When I got to college, I decided that I wouldn't be a victim of Valentine's Day, that I would overcome the staleness with rebellion. I went to a small Southern Baptist school where there was a fair share of girls who wore bows in their hair and had boyfriends that they were going to marry and have a thousand kids with, and the bowheads spent Valentine's Day carrying gigantic balloon bouquets with teddy bears in them from class to class and squealing to their friends about how he must be "The One," and I just couldn't take it. Therefore, "Black Day" was instituted: my friends and I made it tradition to wear all black on Valentine's Day.

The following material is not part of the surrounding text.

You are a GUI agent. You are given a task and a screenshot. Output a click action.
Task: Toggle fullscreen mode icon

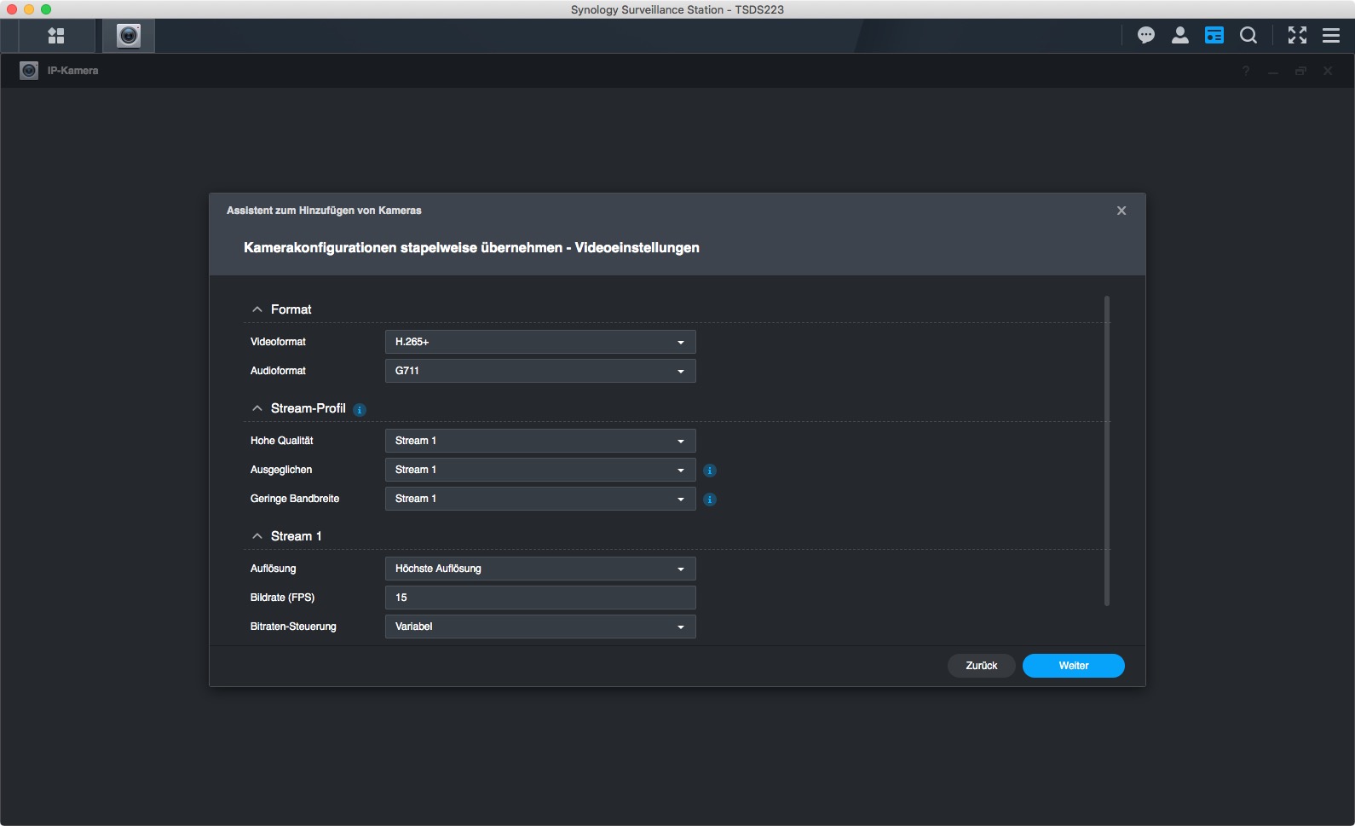point(1297,36)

My second year in Nashville, Valentine's Day struck back. I had driven out to my friends' Lang and Renee's house for the evening, and on the way back home, it started to snow. It was about 11:30 pm, and as I was coming off the freeway in the worst part of Nashville (read: racial tension and reverse discrimination towards white people like me), my Chevy Celebrity decided to break down. It was freezing. I was dressed up in my black with a thin black overcoat on, and had to walk to the nearest gas station from the freeway. Within seconds of the commencement of my journey, a loud, dented, creepy pickup truck stopped alongside me, and the passenger window rolled down to reveal two men of African-American descent, reeking of booze and Pall Malls, gold teeth glinting in the half-light. The driver, who looked like Flava Flav on crack, said, "Awwww, you need a ride? Hop in, we'll carry you to the gas station!" I muttered, "Umm, nothanksthatsokayI'llbefine" and kept walking. But Flav insisted: "C'mon, it's cool! We're cool! You can't walk all by yourself!" and so I reluctantly agreed to hop into the bed of the truck, reasoning that it was only 3 blocks and I could always jump if things got scary. They "carried" me to the gas station safe and sound and drove off. The attendant at the gas station, a 45-year-old video gamer who probably still lived with his mom, refused to let me in to use the phone (it was after midnight now and the doors were locked, leaving me to communicate my plight through the little mechanical drawer under the window), citing safety concerns (my black poet's shirt must have appeared threatening). I was then forced to walk another four blocks in the snow to another gas station, this time wishing Flav and his gold-toothed friend would come back and fetch me. I finally reached the gas station and called two guy friends back at school for help, and they came and pushed my car all the way back to Belmont in the snow.

In spite of my determination to stay away from the male species that night, I thanked God for Flav, Gold-tooth, and my two friends who ended up becoming my Valentine's dates that night.

At least they didn't give me any conversation hearts.

Even now, as a married woman, having found the love of my life and soulmate, Valentines falls flat. David feels the same way I do, and he's a romantic (far beyond me, in fact). It's the empty sense of mindless obligation that comes with the day that we both despise: because it's Valentine's day, we all have to make reservations, have a "romantic" dinner at an overcrowded restaurant, buy flowers, give a goofy card, etc. It's all so unoriginal. It's a Hallmark holiday. It's stale. So we usually end up playing somewhere (because the cello is so romantic, apparently, and in high demand on such a day), enjoying a nice meal after we've worked, and choose another night that isn't so programmed to go out and enjoy each other. This year is no exception. We are playing at our favorite restaurant in Fredericksburg, so we'll be working. We even decided we wouldn't do any gift-giving because we're trying to save for furniture for our new house. We are merely observers today, which is always fun and interesting.

Maybe I'll wear black for old-times' sake.